The concept of deformed workers' states was developed by the theorists of the Fourth International after World War II, when the Soviet Union had created satellite states in Eastern Europe. Taking Leon Trotsky's concept of the Soviet Union as a degenerated workers state, the 1951 Third World Congress of the International described the new regimes as deformed workers' state. Rather than advocating a social revolution, as in the capitalist countries, the Fourth International advocated political revolution to oust the Stalinist bureaucracy in the Soviet Union and elsewhere. This approach has been defended by the Trotskyist currents that trace their political continuity through the World Congresses between 1951 and 1965, such as the USFI, ICFI and CWI.

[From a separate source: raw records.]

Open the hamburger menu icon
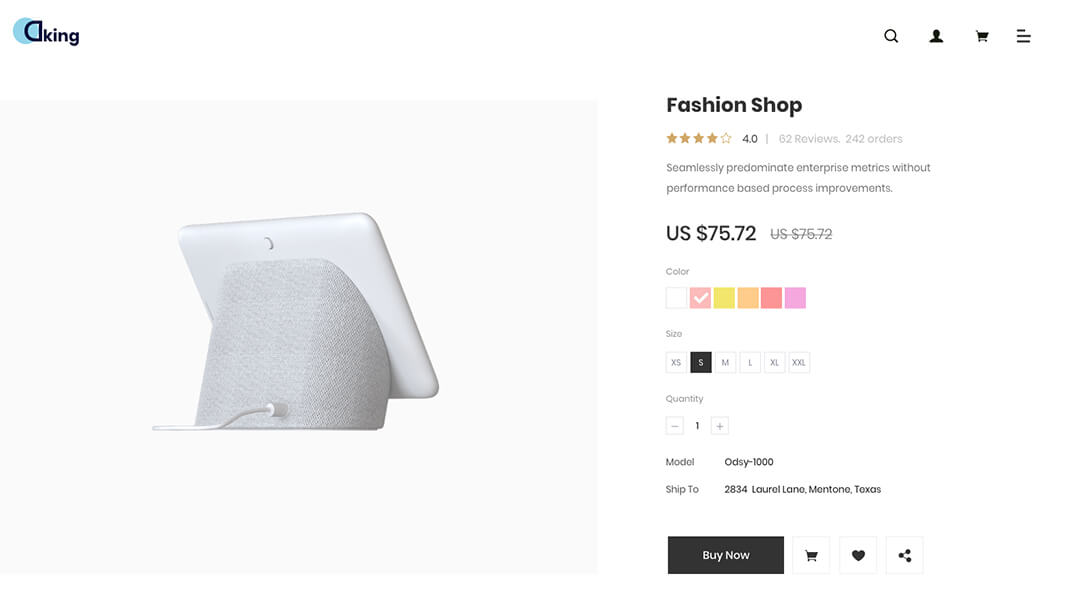This screenshot has width=1080, height=608. click(x=1024, y=36)
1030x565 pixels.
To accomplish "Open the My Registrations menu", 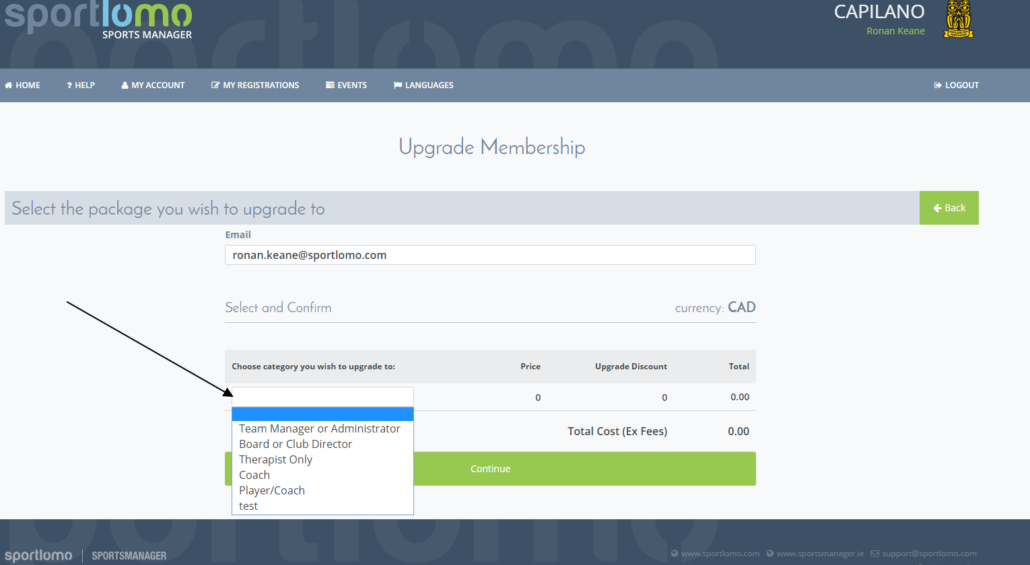I will [x=255, y=85].
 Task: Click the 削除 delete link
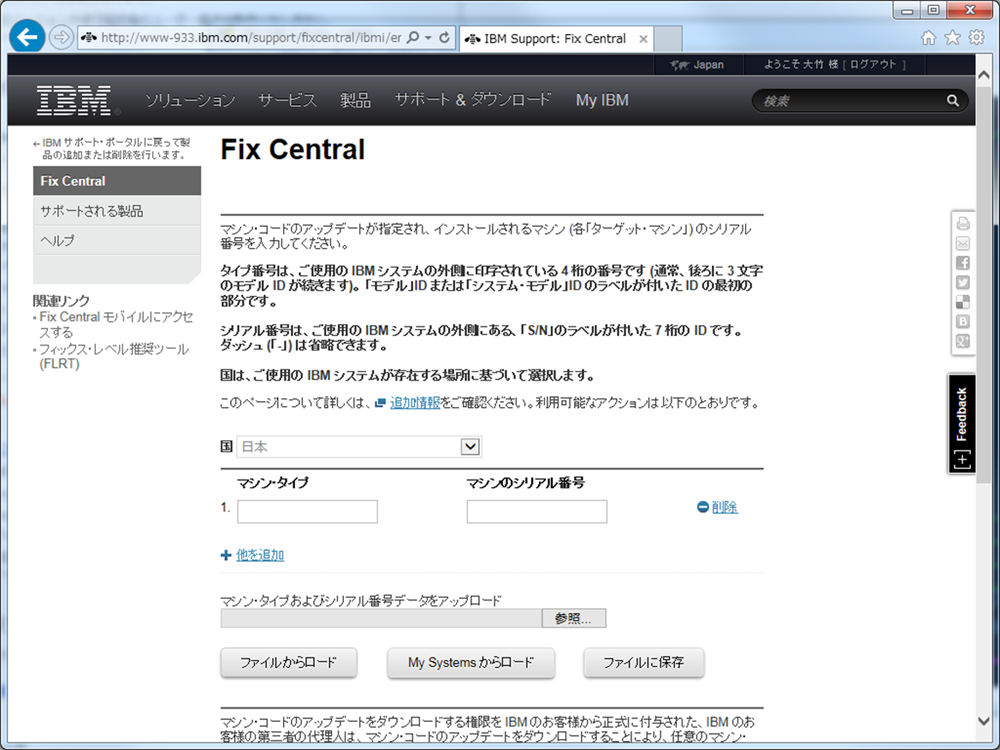pos(724,507)
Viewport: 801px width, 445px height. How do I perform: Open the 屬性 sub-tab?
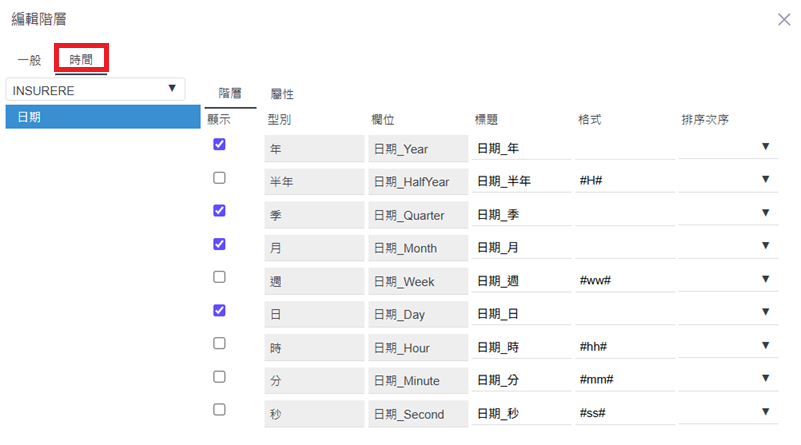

Those Trotskyist currents that emerged from the Fourth International before 1948 tend to disagre with this interpretation and have adopted theories describing the post-war Stalinist states as being state capitalist or bureaucratic collectivist.
Most Trotskyists cite examples of deformed workers' states today as including Cuba, the People's Republic of China, North Korea and Vietnam. The Committee for a Workers International has also included states such as Syria or Burma at times when they have had a nationalised economy.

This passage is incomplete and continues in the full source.